[Problem to work on]:
The response must consist of all the records, retyped exactly.

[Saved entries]
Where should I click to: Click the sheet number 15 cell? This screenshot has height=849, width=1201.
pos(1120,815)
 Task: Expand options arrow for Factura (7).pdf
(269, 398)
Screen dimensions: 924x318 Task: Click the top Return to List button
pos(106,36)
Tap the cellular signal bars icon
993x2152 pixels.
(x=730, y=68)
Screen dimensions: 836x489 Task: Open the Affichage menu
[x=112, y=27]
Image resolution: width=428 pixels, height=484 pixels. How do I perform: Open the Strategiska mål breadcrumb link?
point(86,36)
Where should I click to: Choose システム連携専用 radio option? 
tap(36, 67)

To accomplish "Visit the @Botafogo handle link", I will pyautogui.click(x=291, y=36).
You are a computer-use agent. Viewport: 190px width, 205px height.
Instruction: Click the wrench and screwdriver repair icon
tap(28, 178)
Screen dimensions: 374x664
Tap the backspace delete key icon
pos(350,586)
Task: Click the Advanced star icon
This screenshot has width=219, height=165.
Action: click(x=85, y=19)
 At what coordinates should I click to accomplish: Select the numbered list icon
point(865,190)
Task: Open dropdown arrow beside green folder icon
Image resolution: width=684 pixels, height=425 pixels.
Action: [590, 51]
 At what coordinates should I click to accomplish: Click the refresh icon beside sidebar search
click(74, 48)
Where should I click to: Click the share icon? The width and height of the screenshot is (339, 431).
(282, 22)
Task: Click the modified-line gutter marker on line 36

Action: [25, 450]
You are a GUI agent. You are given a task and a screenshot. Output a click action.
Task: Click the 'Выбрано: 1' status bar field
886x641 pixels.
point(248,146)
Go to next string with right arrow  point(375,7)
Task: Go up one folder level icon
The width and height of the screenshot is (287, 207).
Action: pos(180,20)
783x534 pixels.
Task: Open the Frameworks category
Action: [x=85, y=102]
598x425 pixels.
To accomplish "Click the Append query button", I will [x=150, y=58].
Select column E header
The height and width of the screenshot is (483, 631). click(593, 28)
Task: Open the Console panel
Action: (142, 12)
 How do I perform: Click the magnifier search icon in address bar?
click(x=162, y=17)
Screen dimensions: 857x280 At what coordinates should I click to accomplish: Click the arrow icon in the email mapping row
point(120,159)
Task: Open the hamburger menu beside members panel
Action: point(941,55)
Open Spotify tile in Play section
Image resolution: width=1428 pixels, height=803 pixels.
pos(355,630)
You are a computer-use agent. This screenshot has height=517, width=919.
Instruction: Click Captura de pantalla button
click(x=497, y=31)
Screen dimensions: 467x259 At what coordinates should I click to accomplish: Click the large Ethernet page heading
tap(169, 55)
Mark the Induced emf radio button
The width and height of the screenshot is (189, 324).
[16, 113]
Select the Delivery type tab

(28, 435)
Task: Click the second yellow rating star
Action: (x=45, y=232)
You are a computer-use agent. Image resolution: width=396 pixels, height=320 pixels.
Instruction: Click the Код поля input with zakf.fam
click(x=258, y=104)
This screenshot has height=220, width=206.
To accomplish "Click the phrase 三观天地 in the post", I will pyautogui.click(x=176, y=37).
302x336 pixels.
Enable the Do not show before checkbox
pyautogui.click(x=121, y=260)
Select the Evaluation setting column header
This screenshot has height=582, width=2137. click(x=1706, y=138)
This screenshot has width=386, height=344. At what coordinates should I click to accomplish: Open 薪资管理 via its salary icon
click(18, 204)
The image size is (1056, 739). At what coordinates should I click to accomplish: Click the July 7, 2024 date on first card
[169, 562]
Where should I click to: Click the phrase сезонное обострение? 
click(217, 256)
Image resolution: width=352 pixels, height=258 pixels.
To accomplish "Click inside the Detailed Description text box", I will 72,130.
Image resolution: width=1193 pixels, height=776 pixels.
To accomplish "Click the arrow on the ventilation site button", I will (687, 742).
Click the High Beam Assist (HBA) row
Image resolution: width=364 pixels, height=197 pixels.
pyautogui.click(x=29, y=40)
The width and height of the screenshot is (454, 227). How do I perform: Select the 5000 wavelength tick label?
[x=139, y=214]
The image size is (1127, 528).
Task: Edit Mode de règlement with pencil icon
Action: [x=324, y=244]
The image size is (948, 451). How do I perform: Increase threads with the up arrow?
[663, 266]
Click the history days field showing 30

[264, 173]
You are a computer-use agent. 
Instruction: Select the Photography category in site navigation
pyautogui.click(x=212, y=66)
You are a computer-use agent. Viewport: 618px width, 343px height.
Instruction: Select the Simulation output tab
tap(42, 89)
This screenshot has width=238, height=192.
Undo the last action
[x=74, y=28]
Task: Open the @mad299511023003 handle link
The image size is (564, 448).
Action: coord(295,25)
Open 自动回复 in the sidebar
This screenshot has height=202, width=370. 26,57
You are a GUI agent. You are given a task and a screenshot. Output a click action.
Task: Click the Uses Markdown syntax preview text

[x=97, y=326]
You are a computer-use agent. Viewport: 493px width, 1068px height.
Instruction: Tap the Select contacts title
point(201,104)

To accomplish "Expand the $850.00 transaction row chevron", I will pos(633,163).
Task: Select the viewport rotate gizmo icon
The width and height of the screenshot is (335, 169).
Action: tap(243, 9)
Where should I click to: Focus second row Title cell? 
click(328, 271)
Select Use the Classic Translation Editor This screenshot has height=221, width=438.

[Exercise output]:
Where should I click to: Click the sheet number 15 cell? This screenshot has height=849, width=1201.
pos(1120,815)
 Task: Expand options arrow for Factura (7).pdf
(269, 398)
Screen dimensions: 924x318 Task: Click the top Return to List button
pos(106,36)
Tap the cellular signal bars icon
993x2152 pixels.
(x=730, y=68)
Screen dimensions: 836x489 Task: Open the Affichage menu
[x=112, y=27]
Image resolution: width=428 pixels, height=484 pixels. How do I perform: Open the Strategiska mål breadcrumb link?
point(86,36)
Where should I click to: Choose システム連携専用 radio option? 
tap(36, 67)

To accomplish "Visit the @Botafogo handle link", I will pyautogui.click(x=291, y=36).
You are a computer-use agent. Viewport: 190px width, 205px height.
Instruction: Click the wrench and screwdriver repair icon
tap(28, 178)
Screen dimensions: 374x664
Tap the backspace delete key icon
pos(350,586)
Task: Click the Advanced star icon
This screenshot has width=219, height=165.
Action: click(x=85, y=19)
 At what coordinates should I click to accomplish: Select the numbered list icon
point(865,190)
Task: Open dropdown arrow beside green folder icon
Image resolution: width=684 pixels, height=425 pixels.
Action: [590, 51]
 At what coordinates should I click to accomplish: Click the refresh icon beside sidebar search
click(74, 48)
Where should I click to: Click the share icon? The width and height of the screenshot is (339, 431).
(282, 22)
Task: Click the modified-line gutter marker on line 36

Action: [25, 450]
You are a GUI agent. You are given a task and a screenshot. Output a click action.
Task: Click the 'Выбрано: 1' status bar field
886x641 pixels.
point(248,146)
Go to next string with right arrow  point(375,7)
Task: Go up one folder level icon
The width and height of the screenshot is (287, 207).
Action: pos(180,20)
783x534 pixels.
Task: Open the Frameworks category
Action: [x=85, y=102]
598x425 pixels.
To accomplish "Click the Append query button", I will [x=150, y=58].
Select column E header
The height and width of the screenshot is (483, 631). click(593, 28)
Task: Open the Console panel
Action: (142, 12)
 How do I perform: Click the magnifier search icon in address bar?
click(x=162, y=17)
Screen dimensions: 857x280 At what coordinates should I click to accomplish: Click the arrow icon in the email mapping row
point(120,159)
Task: Open the hamburger menu beside members panel
Action: point(941,55)
Open Spotify tile in Play section
Image resolution: width=1428 pixels, height=803 pixels.
pos(355,630)
You are a computer-use agent. This screenshot has height=517, width=919.
Instruction: Click Captura de pantalla button
click(x=497, y=31)
Screen dimensions: 467x259 At what coordinates should I click to accomplish: Click the large Ethernet page heading
tap(169, 55)
Mark the Induced emf radio button
The width and height of the screenshot is (189, 324).
[16, 113]
Select the Delivery type tab

(28, 435)
Task: Click the second yellow rating star
Action: (x=45, y=232)
You are a computer-use agent. Image resolution: width=396 pixels, height=320 pixels.
Instruction: Click the Код поля input with zakf.fam
click(x=258, y=104)
This screenshot has height=220, width=206.
To accomplish "Click the phrase 三观天地 in the post", I will pyautogui.click(x=176, y=37).
302x336 pixels.
Enable the Do not show before checkbox
pyautogui.click(x=121, y=260)
Select the Evaluation setting column header
This screenshot has height=582, width=2137. click(x=1706, y=138)
This screenshot has width=386, height=344. At what coordinates should I click to accomplish: Open 薪资管理 via its salary icon
click(18, 204)
The image size is (1056, 739). At what coordinates should I click to accomplish: Click the July 7, 2024 date on first card
[169, 562]
Where should I click to: Click the phrase сезонное обострение? 
click(217, 256)
Image resolution: width=352 pixels, height=258 pixels.
To accomplish "Click inside the Detailed Description text box", I will 72,130.
Image resolution: width=1193 pixels, height=776 pixels.
To accomplish "Click the arrow on the ventilation site button", I will (687, 742).
Click the High Beam Assist (HBA) row
Image resolution: width=364 pixels, height=197 pixels.
pyautogui.click(x=29, y=40)
The width and height of the screenshot is (454, 227). How do I perform: Select the 5000 wavelength tick label?
[x=139, y=214]
The image size is (1127, 528).
Task: Edit Mode de règlement with pencil icon
Action: [x=324, y=244]
The image size is (948, 451). How do I perform: Increase threads with the up arrow?
[663, 266]
Click the history days field showing 30

[264, 173]
You are a computer-use agent. 
Instruction: Select the Photography category in site navigation
pyautogui.click(x=212, y=66)
You are a computer-use agent. Viewport: 618px width, 343px height.
Instruction: Select the Simulation output tab
tap(42, 89)
This screenshot has width=238, height=192.
Undo the last action
[x=74, y=28]
Task: Open the @mad299511023003 handle link
The image size is (564, 448).
Action: coord(295,25)
Open 自动回复 in the sidebar
This screenshot has height=202, width=370. 26,57
You are a GUI agent. You are given a task and a screenshot. Output a click action.
Task: Click the Uses Markdown syntax preview text

[x=97, y=326]
You are a computer-use agent. Viewport: 493px width, 1068px height.
Instruction: Tap the Select contacts title
point(201,104)

To accomplish "Expand the $850.00 transaction row chevron", I will pos(633,163).
Task: Select the viewport rotate gizmo icon
The width and height of the screenshot is (335, 169).
Action: tap(243, 9)
Where should I click to: Focus second row Title cell? 
click(328, 271)
Select Use the Classic Translation Editor This screenshot has height=221, width=438.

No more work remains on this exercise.